Weird Nagios server issue? - It seems to just stop running
Hi All,
I've got a weird nagios issue that has just re-occurred for a second time. The first time round was about a week ago now, and all that seemed to happen was everything stayed running ie... a 'ps -ef| grep nagios' showed that the nagios process was still running and the nagios web GUI was still running, and NDO looked to still be running, the backed database looked to be working fine. However in the GUI it show for most services the last check was several hours ago.
Now the services checks are set to be actively monitored so they should be getting checked. The nagios scheduling queue shows lots of checks awaiting in the queue all for around the same time the rest of the status of all other services and hosts was last checked, so it looks like its basically just been paused in a round about way.

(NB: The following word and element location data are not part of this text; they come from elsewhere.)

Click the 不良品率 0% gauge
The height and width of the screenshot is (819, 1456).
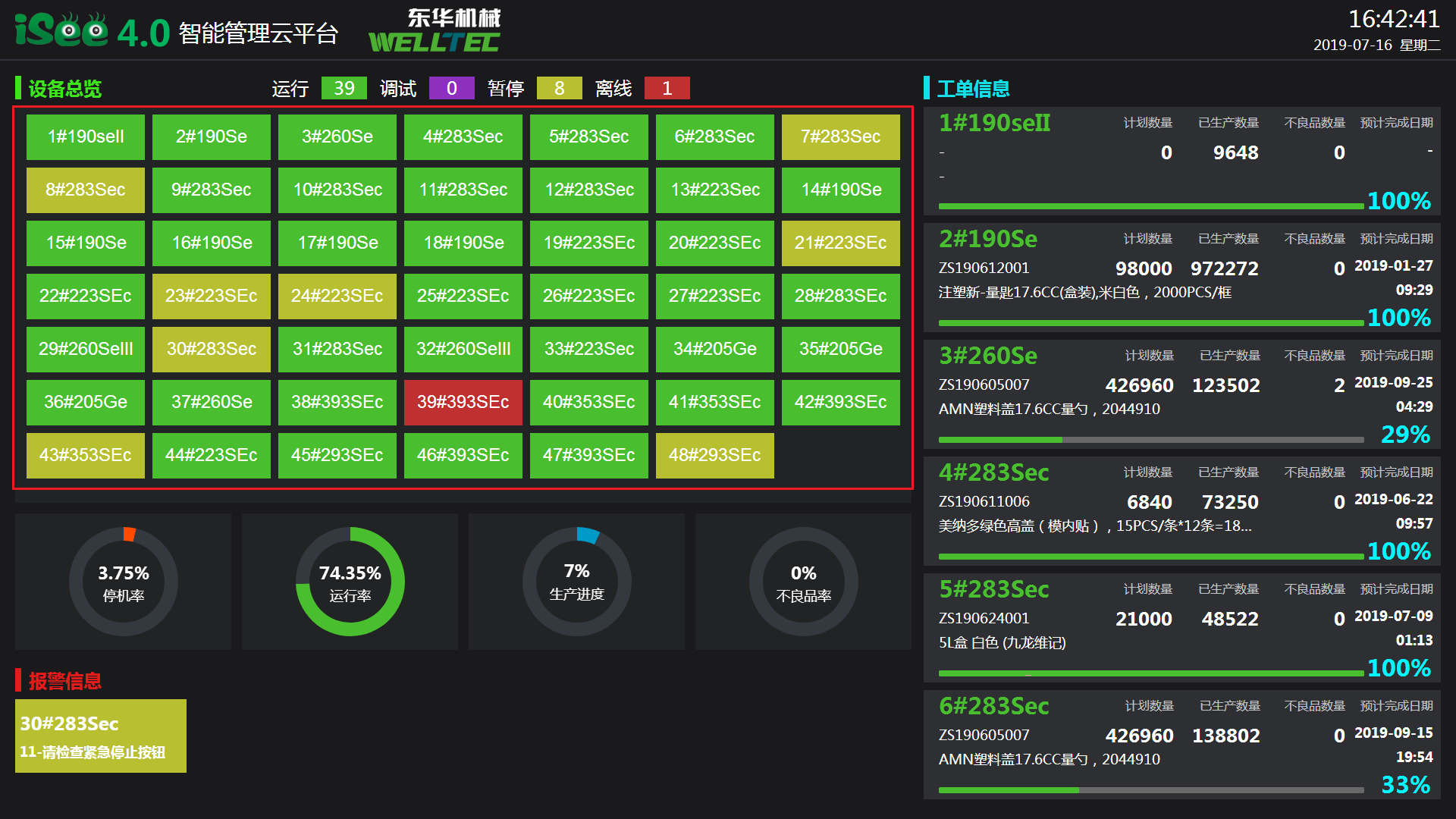803,582
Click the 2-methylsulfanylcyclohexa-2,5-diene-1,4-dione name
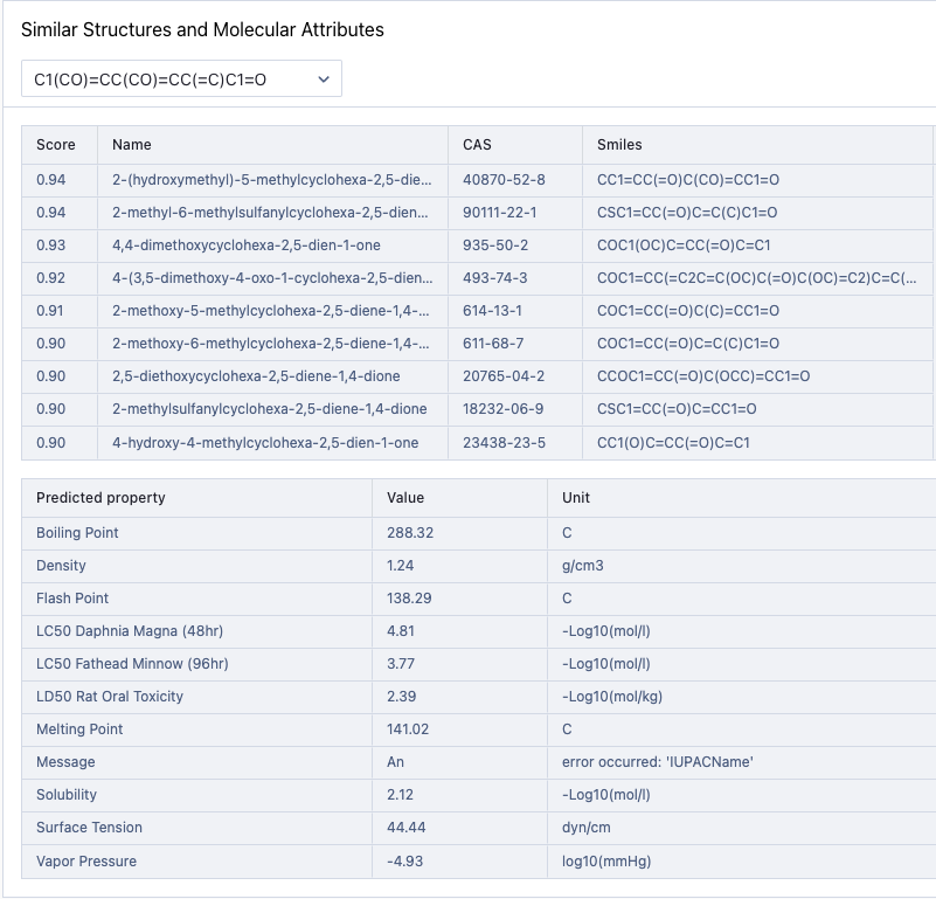This screenshot has height=900, width=936. (269, 409)
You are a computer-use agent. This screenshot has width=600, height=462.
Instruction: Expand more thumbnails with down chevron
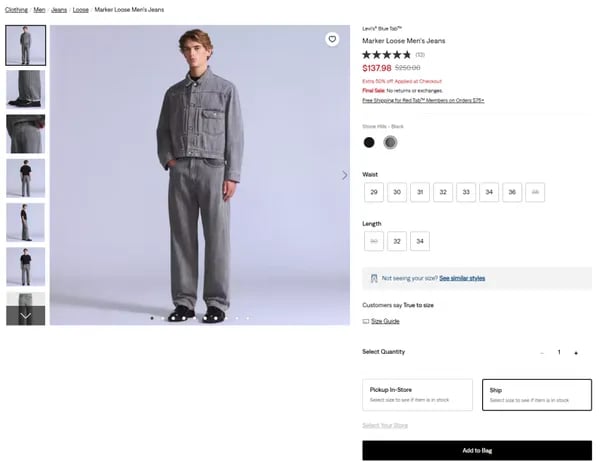pyautogui.click(x=26, y=316)

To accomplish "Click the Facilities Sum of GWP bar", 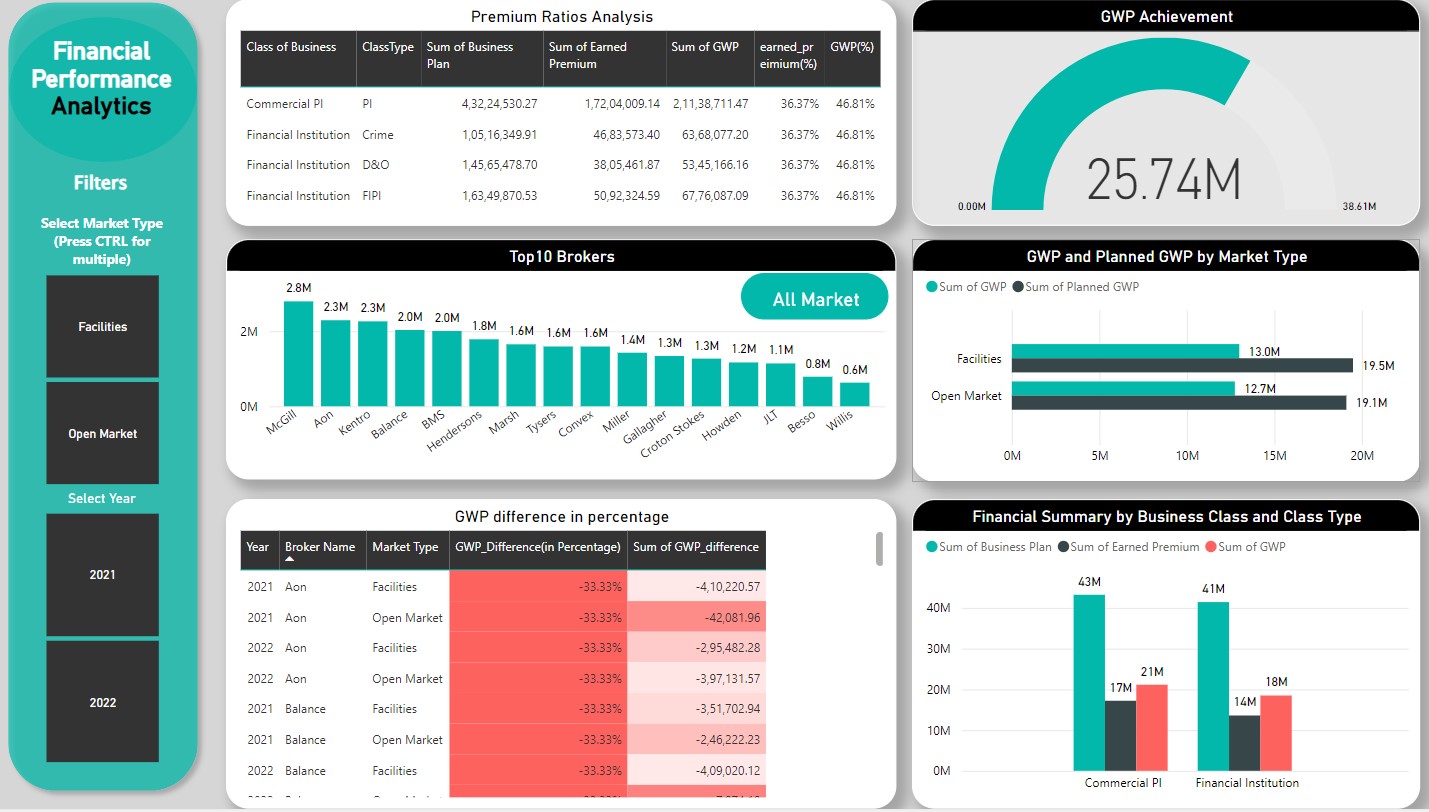I will (1125, 351).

Also nagios seems un-responsive when sending commands to it VIA the web GUI of such things as forcing a re-schedule. Restarting the nagios process and stop starting of active checks. It looks as though nagios take no notice of what I tell it to do from the GUI but doesn't show any errors in any logs anywhere what so ever.
I've seen in some areas it could be related to NDO problems, but i'm running a powerful box talking hp BL460 blade system, which should easily cover resource requirements, considering i'm not exactly monitoring as many things that most other people seem to be monitoring when they are talking about NDO issues.
Nagios 3.0.6 so not exactly over the hills old, OS SLES 10.2. Mysql 5.0.26 and NDO was the latest verison available which I think is only a beta from years ago...
Thanks for any help if anyone can.
Cheers,
M
EDIT:-
The only way it seems to make it recover is by stopping the nagios process and then also stopping the NDO process, if I just stop and start the nagios process manually this makes no difference so there must be an issue with NDO that i'm having.
Last edited by lin*x; 08-06-2009 at 05:23 AM.
|